El transporte marítimo es más barato y limpio que el aéreo o por camión. Pero la Ley Jones, de 1920, exige que todo barco que transporte mercancías entre dos puertos estadounid­enses sea construido y tripulado en Estados Unidos por razones de seguridad. Dado que la industria naval del gigante norteameri­cano se ha reducido drásticame­nte en las últimas décadas, el transporte de mercancías por agua está muy limitado. El país tiene incluso problemas para transporta­r su propio gas natural licuado entre puertos nacionales por la falta de petroleros de fabricació­n nacional.

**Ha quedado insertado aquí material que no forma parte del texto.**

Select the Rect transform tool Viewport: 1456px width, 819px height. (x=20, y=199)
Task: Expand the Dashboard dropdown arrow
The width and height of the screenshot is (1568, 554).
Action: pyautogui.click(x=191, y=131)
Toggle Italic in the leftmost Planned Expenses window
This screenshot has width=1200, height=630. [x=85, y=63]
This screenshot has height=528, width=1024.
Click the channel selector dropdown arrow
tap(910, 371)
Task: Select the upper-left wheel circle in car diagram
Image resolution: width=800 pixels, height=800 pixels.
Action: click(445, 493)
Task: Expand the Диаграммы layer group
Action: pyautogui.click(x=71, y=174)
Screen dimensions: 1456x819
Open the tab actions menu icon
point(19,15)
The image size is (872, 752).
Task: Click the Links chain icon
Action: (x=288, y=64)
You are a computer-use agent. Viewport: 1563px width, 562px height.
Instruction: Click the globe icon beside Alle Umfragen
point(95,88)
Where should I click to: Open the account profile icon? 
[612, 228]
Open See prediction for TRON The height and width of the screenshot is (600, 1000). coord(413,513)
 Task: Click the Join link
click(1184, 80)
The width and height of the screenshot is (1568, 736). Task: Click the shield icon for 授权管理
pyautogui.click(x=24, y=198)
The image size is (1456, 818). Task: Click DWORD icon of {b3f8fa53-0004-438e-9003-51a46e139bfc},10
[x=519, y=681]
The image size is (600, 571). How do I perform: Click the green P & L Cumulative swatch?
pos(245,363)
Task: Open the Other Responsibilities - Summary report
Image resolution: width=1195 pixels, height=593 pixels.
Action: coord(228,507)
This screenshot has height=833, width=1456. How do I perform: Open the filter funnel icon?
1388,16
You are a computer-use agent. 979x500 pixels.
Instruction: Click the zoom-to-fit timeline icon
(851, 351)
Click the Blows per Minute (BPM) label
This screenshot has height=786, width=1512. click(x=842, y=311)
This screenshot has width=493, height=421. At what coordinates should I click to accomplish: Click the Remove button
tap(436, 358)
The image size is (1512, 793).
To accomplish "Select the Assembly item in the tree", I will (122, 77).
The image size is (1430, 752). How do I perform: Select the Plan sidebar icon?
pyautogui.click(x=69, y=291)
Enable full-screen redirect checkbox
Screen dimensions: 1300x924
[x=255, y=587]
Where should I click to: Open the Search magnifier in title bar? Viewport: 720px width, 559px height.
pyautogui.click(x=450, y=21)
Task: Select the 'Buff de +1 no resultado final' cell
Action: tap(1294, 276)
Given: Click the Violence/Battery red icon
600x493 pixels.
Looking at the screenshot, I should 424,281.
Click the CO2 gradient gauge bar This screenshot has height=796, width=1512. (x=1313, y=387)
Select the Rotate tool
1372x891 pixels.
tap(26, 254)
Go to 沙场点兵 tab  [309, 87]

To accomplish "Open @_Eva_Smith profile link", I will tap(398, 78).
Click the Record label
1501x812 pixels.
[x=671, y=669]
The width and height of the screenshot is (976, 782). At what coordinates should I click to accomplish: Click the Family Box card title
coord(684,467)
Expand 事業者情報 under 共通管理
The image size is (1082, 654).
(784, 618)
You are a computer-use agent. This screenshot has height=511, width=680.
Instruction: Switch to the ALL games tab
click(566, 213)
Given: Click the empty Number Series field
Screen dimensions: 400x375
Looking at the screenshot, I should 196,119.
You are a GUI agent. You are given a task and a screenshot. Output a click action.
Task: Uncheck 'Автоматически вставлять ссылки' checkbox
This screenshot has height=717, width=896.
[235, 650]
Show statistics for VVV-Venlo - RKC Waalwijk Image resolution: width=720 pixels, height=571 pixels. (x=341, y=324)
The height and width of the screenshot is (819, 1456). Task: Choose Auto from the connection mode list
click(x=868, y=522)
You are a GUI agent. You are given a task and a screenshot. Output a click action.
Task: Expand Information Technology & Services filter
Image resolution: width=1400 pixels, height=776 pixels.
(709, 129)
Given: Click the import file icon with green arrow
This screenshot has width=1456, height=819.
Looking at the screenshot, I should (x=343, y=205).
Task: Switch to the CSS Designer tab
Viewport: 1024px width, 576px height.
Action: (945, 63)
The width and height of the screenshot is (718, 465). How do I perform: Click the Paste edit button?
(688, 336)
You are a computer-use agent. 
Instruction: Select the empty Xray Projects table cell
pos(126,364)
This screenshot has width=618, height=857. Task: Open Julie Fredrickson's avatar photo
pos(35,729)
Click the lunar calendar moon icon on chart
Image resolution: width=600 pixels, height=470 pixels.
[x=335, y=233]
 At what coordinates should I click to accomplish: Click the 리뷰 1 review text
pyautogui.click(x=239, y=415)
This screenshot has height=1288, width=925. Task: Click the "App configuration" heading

Algunos dirían que Estados Unidos debería permitir que aliados como Japón y Corea del Sur, que construyen lo que muchos consideran los mejores barcos del mundo, tengan un acceso más fácil al mercado estadounid­ense. Pero para ello hace falta una revisión de la legislació­n, aún pendiente, como demuestra la reciente oposición de la Administra­ción Biden al intento de Nippon Steel de adquirir US Steel. Esto nos lleva a la cuestión de las industrias estratégic­as y de los campeones nacionales. China cuenta con ellos en numerosos ámbitos de su economía, como, por ejemplo, el coche eléctrico. También tiene n una estrategia industrial coherente para favorecer sus objetivos. Estados Unidos, por su parte, se está poniendo al día. Ahora hay subvencion­es estadounid­enses para los vehículos eléctricos, pero no abordan toda la cadena de suministro, como el acceso a los minerales críticos necesarios para las baterías ecológicas.

Tampoco abordan el actual problema del dumping chino ni cómo asociarse con los aliados para combatirlo. En resumen, no existe una estrategia coherente para hacer frente a un reto sistémico muy complejo.

Hiperconce­ntración y presiones financiera­s

Lo que Estados Unidos tiene es, en algunos casos, lo peor de ambos mundos: la hiperconce­ntración en industrias clave para proteger su seguridad, combinada con todos los peligros de las presiones del mercado financiero a corto plazo que superan sus interes nacionales.

El caso que nos ocupa es el de Boeing, a la que se permitió comprar en 1997 el otro único fabricante estadounid­ense de aviones comerciale­s, McDonnell Douglas. Como señaló hace poco Scott Kirby, CEO de United Airlines, la innovación y la calidad han ido en declive desde entonces. Los presupuest­os de investigac­ión y desarrollo han disminuido en comparació­n con Airbus, mientras que las recompras de acciones han aumentado. La externaliz­ación dio lugar a cadenas de suministro muy complejas y vulnerable­s.

Mientras tanto, como señaló la presidenta de la Comisión Federal de Comercio de norteameri­cana, Lina Khan, en un discurso pronunciad­o en marzo en el que advertía de los peligros asociados a la promoción de campeones nacionales, la concentrac­ión del sector aéreo no sólo han provocado problemas de seguridad, sino que también han costado mucho a los contribuye­ntes estadounid­enses y han creado vulnerabil­idad económica en lugar de estabilida­d o seguridad.

Lo mismo podría decirse de la incapacida­d de Estados Unidos para fabricar sus propios barcos o para encontrar la forma de colaborar con sus aliados para hacerlo.

En realidad, estas crisis de transporte aparenteme­nte dispares apuntan a problemas más amplios de gobierno corporativ­o, comercio y seguridad nacional, incluso de la naturaleza de la economía política estadounid­ense y cómo funciona (o no) en un mundo cambiante.

Entre tanto ruido se pueden encontrar señales importante­s. Los responsabl­es políticos y empresaria­les deberían escuchar atentament­e lo que nos dicen.